What the task requires: Below are the lines to check; count those holding the string "agent" and give only the number.

▬▬▬▬▬▬▬▬▬▬

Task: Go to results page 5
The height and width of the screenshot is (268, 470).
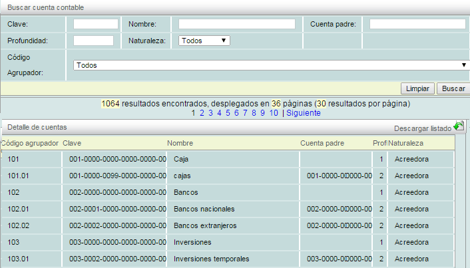Action: click(x=228, y=113)
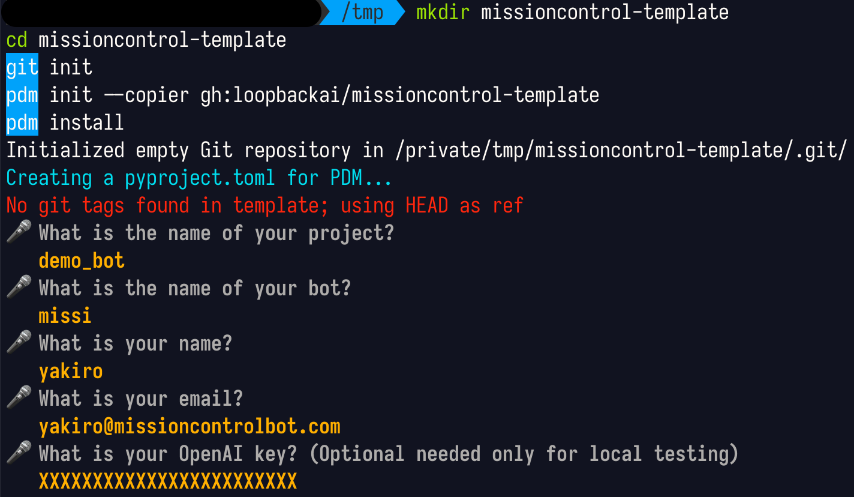Image resolution: width=854 pixels, height=497 pixels.
Task: Click the highlighted git command word
Action: click(x=22, y=67)
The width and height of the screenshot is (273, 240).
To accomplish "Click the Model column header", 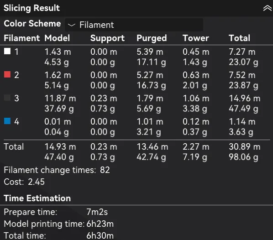I will tap(57, 38).
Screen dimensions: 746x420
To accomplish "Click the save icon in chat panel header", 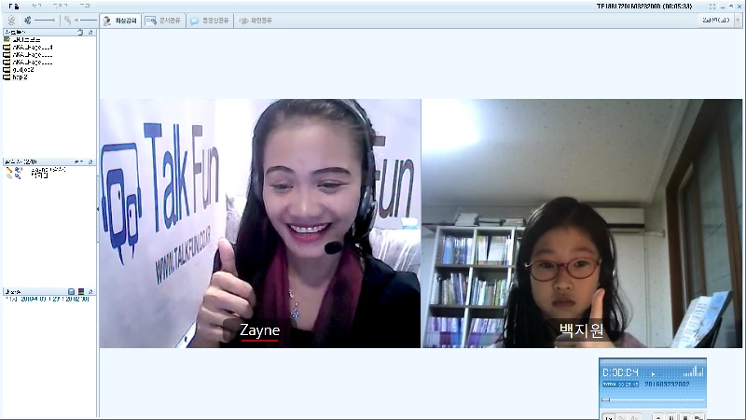I will [x=72, y=291].
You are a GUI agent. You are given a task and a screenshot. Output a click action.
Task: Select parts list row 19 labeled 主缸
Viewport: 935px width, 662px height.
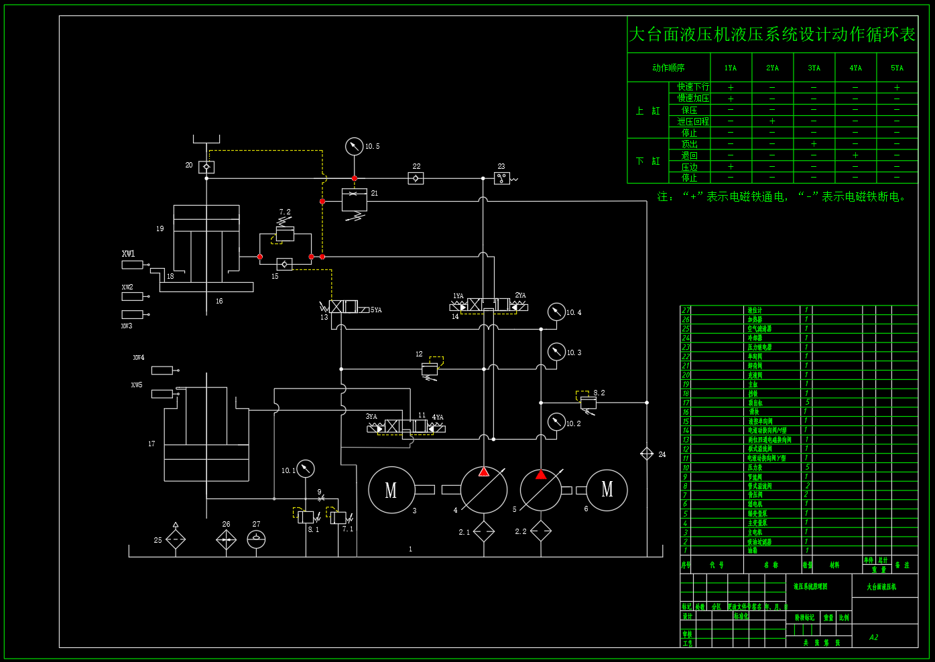coord(752,385)
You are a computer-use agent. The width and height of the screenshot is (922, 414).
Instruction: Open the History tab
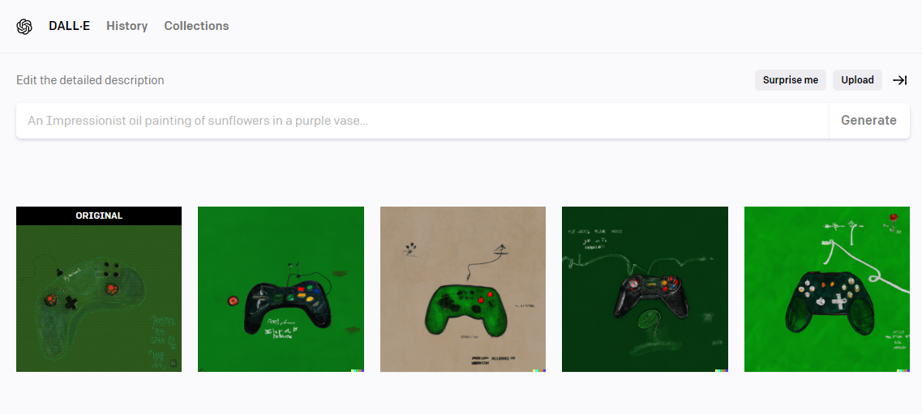pyautogui.click(x=127, y=26)
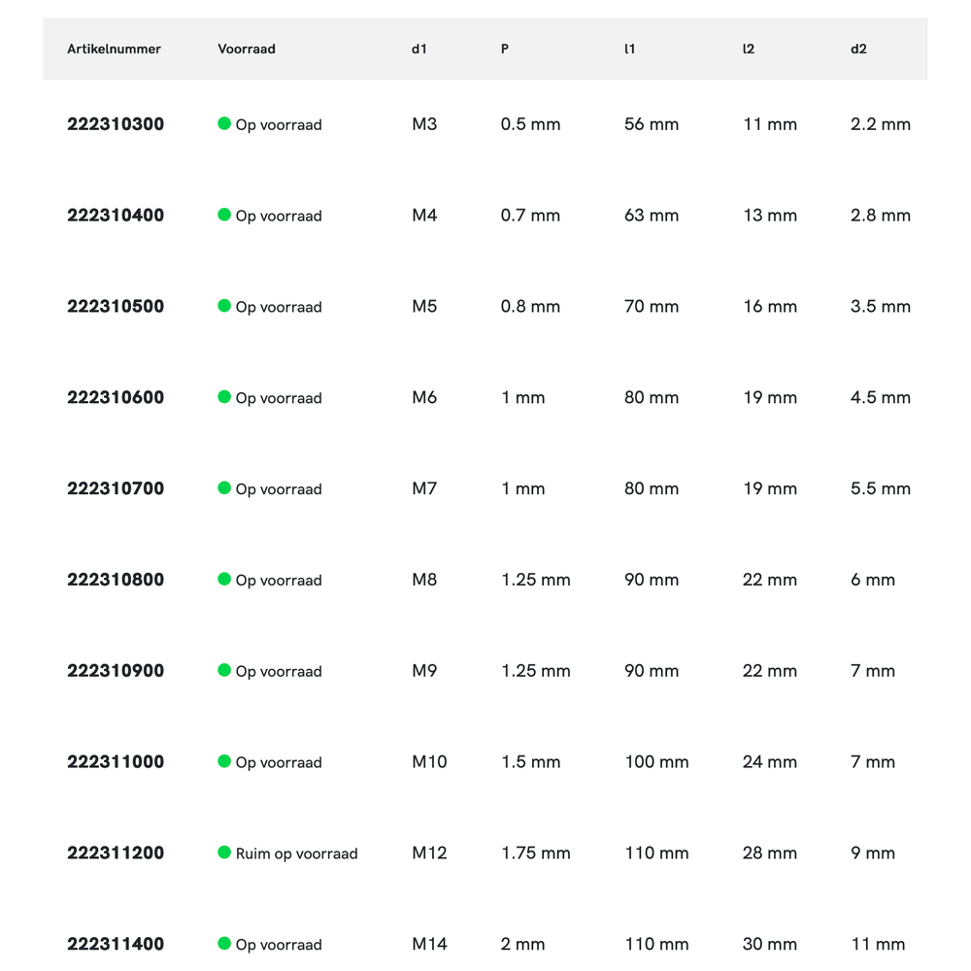971x971 pixels.
Task: Open article 222310600 details
Action: 116,398
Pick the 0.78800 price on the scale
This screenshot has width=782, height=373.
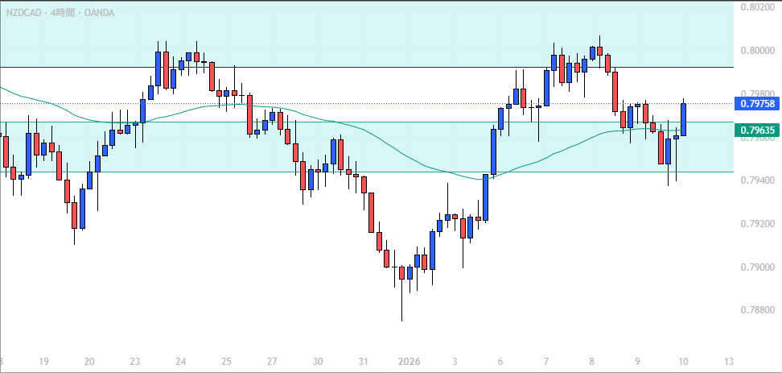[x=756, y=310]
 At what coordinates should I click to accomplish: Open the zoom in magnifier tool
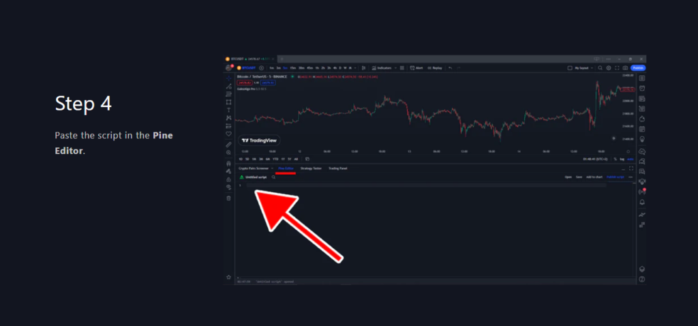229,153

▬▬▬▬▬▬▬▬▬▬

Answer section: 2